Par quoi commencer? Par la halle aux galeristes, là où l'on vend.
Et par la Foto, sans doute, toujours bien représentée par des galeries célèbres, mais néanmoins occupant une surface marginale vis à vis de celle dédiée aux autres arts.
Du Gursky, du Struth, du Ruff, du Baltz, du Ruscha, des Becher. La routine, quoi.
Neuf beaux gazomètres, et plus loin, neuf beaux châteaux d'eau. Mon préféré, celui avec une très large colonnade, et un élégant clocheton médiéval. Notre mentor de Bollwiller a demandé le prix : pour ces neuf
tours d'eau, il faut aligner nonante mille euros. Soit dix-mille par château d'eau. Le vendeur précisa que la série de neuf était vendue, mais qu'il en avait d'autres en réserve si on le souhaitait.

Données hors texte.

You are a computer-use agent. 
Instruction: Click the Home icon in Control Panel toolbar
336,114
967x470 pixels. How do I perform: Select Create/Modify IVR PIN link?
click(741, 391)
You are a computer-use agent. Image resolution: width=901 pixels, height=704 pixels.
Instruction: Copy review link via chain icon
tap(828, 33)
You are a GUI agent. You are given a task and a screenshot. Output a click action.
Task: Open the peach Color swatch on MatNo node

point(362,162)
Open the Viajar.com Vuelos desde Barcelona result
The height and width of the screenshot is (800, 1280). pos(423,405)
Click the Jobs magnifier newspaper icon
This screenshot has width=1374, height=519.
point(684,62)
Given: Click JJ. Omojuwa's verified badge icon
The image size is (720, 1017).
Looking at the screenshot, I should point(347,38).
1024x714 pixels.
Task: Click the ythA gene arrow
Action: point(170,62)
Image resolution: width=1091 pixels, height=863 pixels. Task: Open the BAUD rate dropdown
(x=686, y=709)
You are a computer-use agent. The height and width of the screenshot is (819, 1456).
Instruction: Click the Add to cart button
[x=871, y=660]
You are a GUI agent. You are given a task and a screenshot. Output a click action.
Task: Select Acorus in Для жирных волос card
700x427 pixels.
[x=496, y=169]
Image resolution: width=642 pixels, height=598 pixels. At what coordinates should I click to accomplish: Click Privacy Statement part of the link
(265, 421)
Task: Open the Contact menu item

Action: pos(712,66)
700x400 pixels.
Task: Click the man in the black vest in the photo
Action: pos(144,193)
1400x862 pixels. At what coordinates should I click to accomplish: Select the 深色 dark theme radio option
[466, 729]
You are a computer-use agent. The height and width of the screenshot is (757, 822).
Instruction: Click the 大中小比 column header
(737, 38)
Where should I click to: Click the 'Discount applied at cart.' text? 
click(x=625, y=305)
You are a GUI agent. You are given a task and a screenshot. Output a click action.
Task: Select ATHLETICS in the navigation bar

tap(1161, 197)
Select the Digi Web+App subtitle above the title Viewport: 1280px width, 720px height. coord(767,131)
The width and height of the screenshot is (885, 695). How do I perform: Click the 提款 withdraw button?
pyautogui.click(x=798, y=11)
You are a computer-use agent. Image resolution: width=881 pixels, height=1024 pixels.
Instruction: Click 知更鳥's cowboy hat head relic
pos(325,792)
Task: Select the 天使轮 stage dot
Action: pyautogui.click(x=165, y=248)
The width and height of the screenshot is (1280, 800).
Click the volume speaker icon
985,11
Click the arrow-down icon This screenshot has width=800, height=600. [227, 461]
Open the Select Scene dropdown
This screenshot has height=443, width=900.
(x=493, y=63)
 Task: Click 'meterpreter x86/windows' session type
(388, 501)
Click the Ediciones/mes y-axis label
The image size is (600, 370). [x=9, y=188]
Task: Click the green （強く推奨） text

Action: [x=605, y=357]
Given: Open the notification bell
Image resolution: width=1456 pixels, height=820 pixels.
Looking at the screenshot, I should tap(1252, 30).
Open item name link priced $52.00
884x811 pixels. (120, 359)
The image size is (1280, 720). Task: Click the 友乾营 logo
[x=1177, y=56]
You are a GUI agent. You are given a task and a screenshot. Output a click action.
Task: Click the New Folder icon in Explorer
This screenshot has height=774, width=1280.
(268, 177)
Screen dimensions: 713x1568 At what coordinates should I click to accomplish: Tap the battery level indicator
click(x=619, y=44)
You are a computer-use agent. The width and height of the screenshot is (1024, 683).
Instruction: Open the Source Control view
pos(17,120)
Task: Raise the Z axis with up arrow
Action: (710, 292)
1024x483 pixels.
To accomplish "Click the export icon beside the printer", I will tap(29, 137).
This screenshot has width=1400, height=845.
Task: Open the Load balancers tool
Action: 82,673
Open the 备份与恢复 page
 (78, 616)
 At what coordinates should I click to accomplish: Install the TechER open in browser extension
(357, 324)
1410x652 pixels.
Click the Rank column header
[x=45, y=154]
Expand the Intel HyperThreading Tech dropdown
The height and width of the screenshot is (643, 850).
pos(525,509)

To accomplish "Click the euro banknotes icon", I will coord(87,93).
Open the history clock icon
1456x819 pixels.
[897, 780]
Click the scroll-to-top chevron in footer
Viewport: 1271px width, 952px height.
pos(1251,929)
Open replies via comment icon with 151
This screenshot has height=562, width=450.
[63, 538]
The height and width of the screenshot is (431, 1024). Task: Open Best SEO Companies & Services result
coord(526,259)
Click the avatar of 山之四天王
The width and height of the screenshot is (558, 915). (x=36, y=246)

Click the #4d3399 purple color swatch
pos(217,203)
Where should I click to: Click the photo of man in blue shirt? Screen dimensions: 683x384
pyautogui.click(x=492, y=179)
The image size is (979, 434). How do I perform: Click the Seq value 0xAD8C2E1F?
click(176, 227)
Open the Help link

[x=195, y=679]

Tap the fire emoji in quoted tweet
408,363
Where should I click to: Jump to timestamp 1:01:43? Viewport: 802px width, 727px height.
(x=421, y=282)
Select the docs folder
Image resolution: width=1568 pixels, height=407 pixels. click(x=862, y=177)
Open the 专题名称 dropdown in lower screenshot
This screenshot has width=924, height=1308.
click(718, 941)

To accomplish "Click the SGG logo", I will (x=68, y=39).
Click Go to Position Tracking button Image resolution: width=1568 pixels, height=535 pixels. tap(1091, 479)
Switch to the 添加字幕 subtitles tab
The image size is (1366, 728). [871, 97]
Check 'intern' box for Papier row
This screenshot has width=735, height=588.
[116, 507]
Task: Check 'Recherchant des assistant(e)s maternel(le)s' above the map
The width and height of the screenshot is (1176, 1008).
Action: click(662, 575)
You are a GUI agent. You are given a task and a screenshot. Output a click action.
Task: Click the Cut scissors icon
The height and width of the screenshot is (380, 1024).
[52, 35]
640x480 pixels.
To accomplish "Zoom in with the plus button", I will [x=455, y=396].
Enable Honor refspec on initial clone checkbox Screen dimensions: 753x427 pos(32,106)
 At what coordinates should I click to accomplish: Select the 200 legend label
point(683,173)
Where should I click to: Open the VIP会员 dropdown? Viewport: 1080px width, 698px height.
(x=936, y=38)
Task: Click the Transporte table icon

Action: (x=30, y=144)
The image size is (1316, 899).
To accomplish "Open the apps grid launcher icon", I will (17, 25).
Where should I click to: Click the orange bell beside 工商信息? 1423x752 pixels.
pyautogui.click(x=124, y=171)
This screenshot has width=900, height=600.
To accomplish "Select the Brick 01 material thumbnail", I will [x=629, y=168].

Un très beau Polidori carré, archi-net de chez Haute Résolution : une victoire de Samothrace dans sa galerie du Louvre. Mais un tirage qui, malgré sa perfection technique à mes yeux, suscita tout de même quelques critiques de la part de l'un des membres de l'équipe. La perfection n'est pas de ce monde !
Un très beau glacier, avec encore plus de pixels, probablement un raccordement d'images numériques tiré ensuite de façon gigantesque.
Et une photo représentant le dos-dépoli d'une Linhof Technika, légendée « Christopher Williams, 2007-2008 ». La Technika rejoindrait-elle la Victoire de Samothrace parmi les belles pièces de musée fournissant aujourd'hui de beaux sujets photographiques ?
Passons ensuite aux traditionnels F....ges de G...le (FdG en abrégé).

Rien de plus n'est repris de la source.